Henüz askıda olan görüşmelere gelince, Lord Clarendon’ın söylediği tek şey, “bu sabah Sir Hamilton, Seymeor’dan, Viyana’daki elçilerin, üzerinde ufak değişikliklerle görüş birliğine vardıkları önerilerin St. Petersburg tarafından kabul edilebileceğine dair resmî bir yazı alındığıydı. Antlaşmanın koşullarına gelince, bunların tek sözcüğünün dışarıya sızmasındansa ölmeyi yeğ tutardı.

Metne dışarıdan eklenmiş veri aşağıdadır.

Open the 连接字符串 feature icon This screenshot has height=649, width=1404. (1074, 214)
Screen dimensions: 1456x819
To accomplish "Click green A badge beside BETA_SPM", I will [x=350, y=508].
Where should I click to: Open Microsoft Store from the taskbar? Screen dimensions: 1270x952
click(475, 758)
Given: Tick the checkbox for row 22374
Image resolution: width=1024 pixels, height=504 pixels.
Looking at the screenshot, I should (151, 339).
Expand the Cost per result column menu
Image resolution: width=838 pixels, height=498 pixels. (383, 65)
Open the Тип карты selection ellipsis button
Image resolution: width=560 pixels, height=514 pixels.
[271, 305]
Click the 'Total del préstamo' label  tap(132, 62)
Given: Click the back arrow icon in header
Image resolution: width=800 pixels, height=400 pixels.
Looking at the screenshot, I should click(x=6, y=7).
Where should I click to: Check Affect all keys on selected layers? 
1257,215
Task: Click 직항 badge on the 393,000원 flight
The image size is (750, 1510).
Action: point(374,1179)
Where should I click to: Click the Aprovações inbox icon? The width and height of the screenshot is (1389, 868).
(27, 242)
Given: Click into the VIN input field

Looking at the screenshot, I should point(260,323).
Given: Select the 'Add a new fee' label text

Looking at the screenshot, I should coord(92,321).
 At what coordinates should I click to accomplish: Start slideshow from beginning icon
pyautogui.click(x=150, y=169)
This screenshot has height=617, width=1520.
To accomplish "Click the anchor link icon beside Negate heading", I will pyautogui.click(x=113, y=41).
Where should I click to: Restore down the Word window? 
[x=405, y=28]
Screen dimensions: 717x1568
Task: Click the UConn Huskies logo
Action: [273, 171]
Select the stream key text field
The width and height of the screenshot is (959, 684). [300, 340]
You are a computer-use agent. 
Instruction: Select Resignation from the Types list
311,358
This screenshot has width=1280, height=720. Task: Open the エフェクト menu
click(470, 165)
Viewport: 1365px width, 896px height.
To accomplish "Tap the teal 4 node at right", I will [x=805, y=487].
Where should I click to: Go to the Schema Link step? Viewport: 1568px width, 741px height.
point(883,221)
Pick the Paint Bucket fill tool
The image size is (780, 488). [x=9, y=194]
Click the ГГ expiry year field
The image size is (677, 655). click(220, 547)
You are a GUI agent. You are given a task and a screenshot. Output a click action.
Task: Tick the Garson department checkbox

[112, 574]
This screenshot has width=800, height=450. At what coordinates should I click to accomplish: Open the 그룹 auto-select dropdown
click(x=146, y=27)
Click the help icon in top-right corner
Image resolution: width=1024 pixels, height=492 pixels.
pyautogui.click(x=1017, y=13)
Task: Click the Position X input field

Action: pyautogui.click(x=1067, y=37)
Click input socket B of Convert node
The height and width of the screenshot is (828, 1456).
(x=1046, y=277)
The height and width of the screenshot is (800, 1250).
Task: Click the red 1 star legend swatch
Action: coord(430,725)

Soylu lorda, Lord Beaumont, Hardwicke örlü, Clanricarde markisi ve Ellenborough örlü yanıt verdi. Bu görüşmelerde haşmetmeaplarının hükümetince izlenen yolu kutlayan tek kişi çıkmadı. Bütün taraflara, hükümet siyasetinin yanlış olduğuna, hükümetin Türkiye’nin savunucusu olacak yerde Rusya adına arabulucu olarak davrandığına dair büyük endişeler egemendi. İngiltere ile Fransa’nın kararlı olduklarını bir an önce göstermelerinin durumlarını şimdikine bakışla iyileştirebileceği düşünülüyordu. Kendilerine, yaşlı, dikkafalı Aberdeen yanıt verdi, “bir olay olup-bittikten sonra onun üzerinde hüküm yürütmenin, falanca yol tutulsaydı filanca sonuç alınacak olduğunu öne sürmenin kolay olduğunu” söyledi. Ancak en şaşırtıcı ve önemli açıklaması şuydu: “Lord hazretleri bilmelidir ki, herhangi bir antlaşmayla bağlanmış değiller. Bu ülke, herhangi bir çatışmada Türk İmparatorluğunu desteklemek üzere onun yanında yer almasını gerektirecek bir antlaşma koşulu altında değildir.”
İngiltere’yle Fransa, askıdaki Türkiye sorununa burunlarını sokma eğilimini ilk kez gösterdikleri zaman, Rus imparatoru, Babıâli ile kendisi arasındaki 1841 Antlaşmasının bağlayıcılık gücünü ve antlaşmanın Batılı hükümetlere verdiği aracılık hakkını tümüyle tanımadığını açıklamıştı. Ama aynı zamanda 1841 Antlaşması gereğince, öteki devletlerin savaş gemilerinin Çanakkale Boğazının dışında tutulmasında da ısrar etmişti. Şimdi Lord Aberdeen, ancak İngiltere’yi Karadeniz’den uzak tuttuğu zaman, Otokratın saygı duyduğu antlaşmanın böylesine küstahça bir biçimde yorumlanmasını, parlamentonun açık ve görkemli toplantısında onaylıyor.